### Objective A
For each statement below, answer yes or no according to the column on quangos and school sport, and quote the words from it that settle the point. (i) Andy Burnham remarked, "You're still not cool enough." (ii) The report on sport in England's schools found that team sport was declining. (iii) The Young People's Learning Agency appeared as a proposed casualty on the leaked list.

### Page extract
——
Mili-E did have one nice anecdote from his schooldays, though. He told his adoring crowd how he and his brother had not been trendy enough at school to hang out with fellow pupil Oona King, glamorous ex-MP and failed candidate for London mayor. Apparently, Ed said, this anecdote had triggered Scouse wag Andy Burnham to comment: “You’re still not cool enough.” Golly, how the banter around Gord’s cabinet table must have had them rolling in the aisles.

Something that is plainly no longer a laughing matter is the bonfire of the quangos. While the gaze of the nation’s press was firmly on Manchester, the Government has been ferreting away preparing for the real deal, the comprehensive spending review. A list leaked this week to the Fourth Estate revealed the full extent of the proposed quango-cide. While acronyms that we already knew were not long for this world were there - the QCDA, Becta, the GTC - other more surprising ones appeared as proposed casualties, the NCSL and the embryonic Young People’s Learning Agency, for example. The YPLA - of course, you’ll know - is the organisation that is going to dish out the cash to the thousands of new academies and hold them to account. Who, prey, is going to do this key job if you kill it off, Mr Gove?

One other big event this week was a report interrogating the state of sport in England’s schools. Newspapers ignored the key finding - that team sport was on the rise - to reveal that football, rugby and cricket were being replaced with cheerleading. Presumably this had nothing to do with the desire to run lots of pics of scantily clad American teenagers.
——
### Stored rows
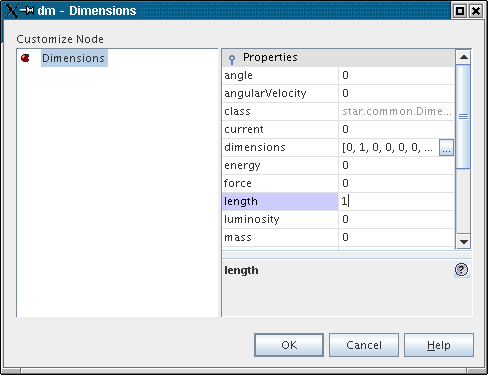
Task: Click the Properties header tab
Action: [x=338, y=58]
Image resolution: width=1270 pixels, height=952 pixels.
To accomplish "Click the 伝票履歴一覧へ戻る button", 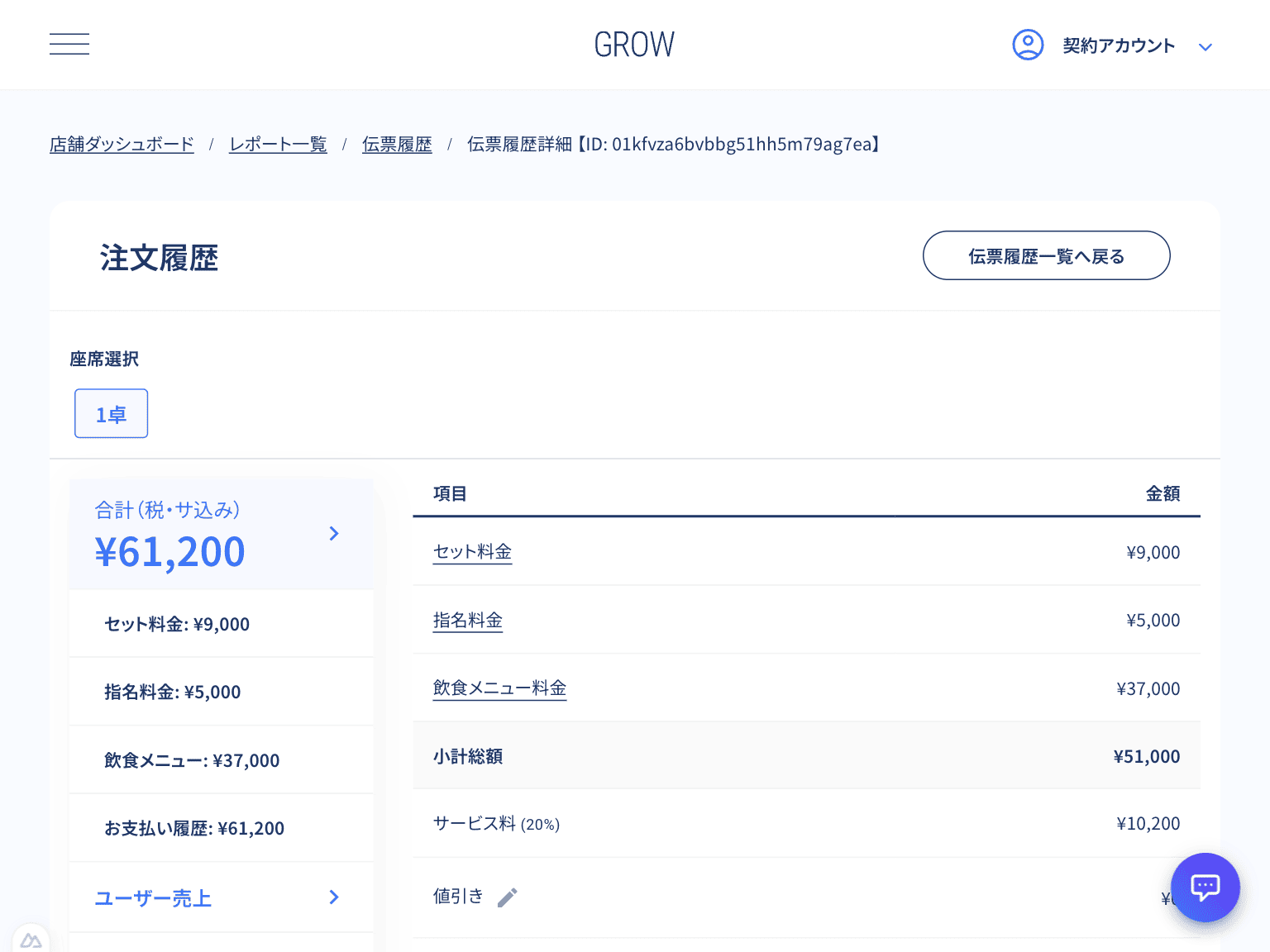I will (1046, 256).
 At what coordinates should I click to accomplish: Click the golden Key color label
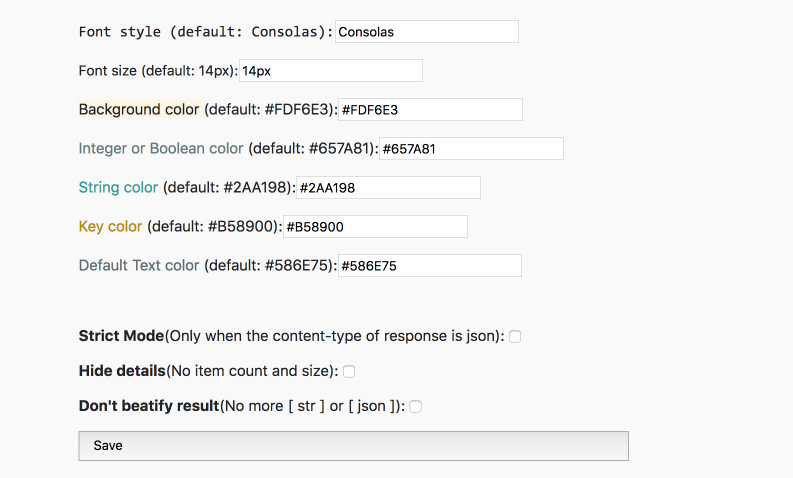click(x=110, y=226)
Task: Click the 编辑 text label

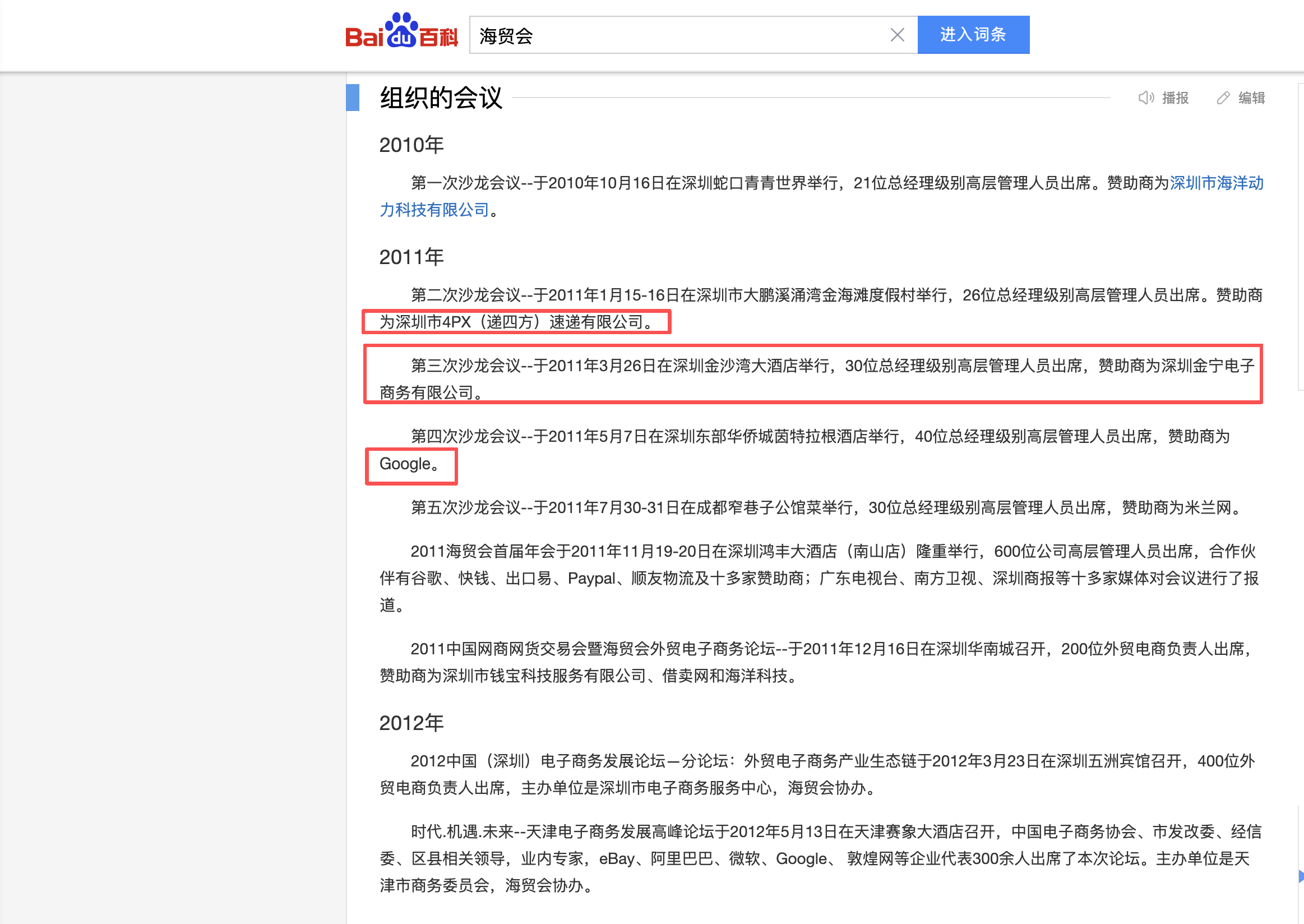Action: pos(1251,98)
——
### Objective B
Please repeat the lines of the records from the one containing "At what coordinates" through the last line of the records, leaving out the pictures.

### Problem solution A
(i) Yes: "this anecdote had triggered Scouse wag Andy Burnham to comment: “You’re still not cool enough.”"
(ii) No: "that team sport was on the rise"
(iii) Yes: "the NCSL and the embryonic Young People’s Learning Agency, for example"

### Problem solution B
 At what coordinates should I click to accomplish: Click the golden Key color label
click(x=110, y=226)
Task: Click the 编辑 text label

Action: pos(1251,98)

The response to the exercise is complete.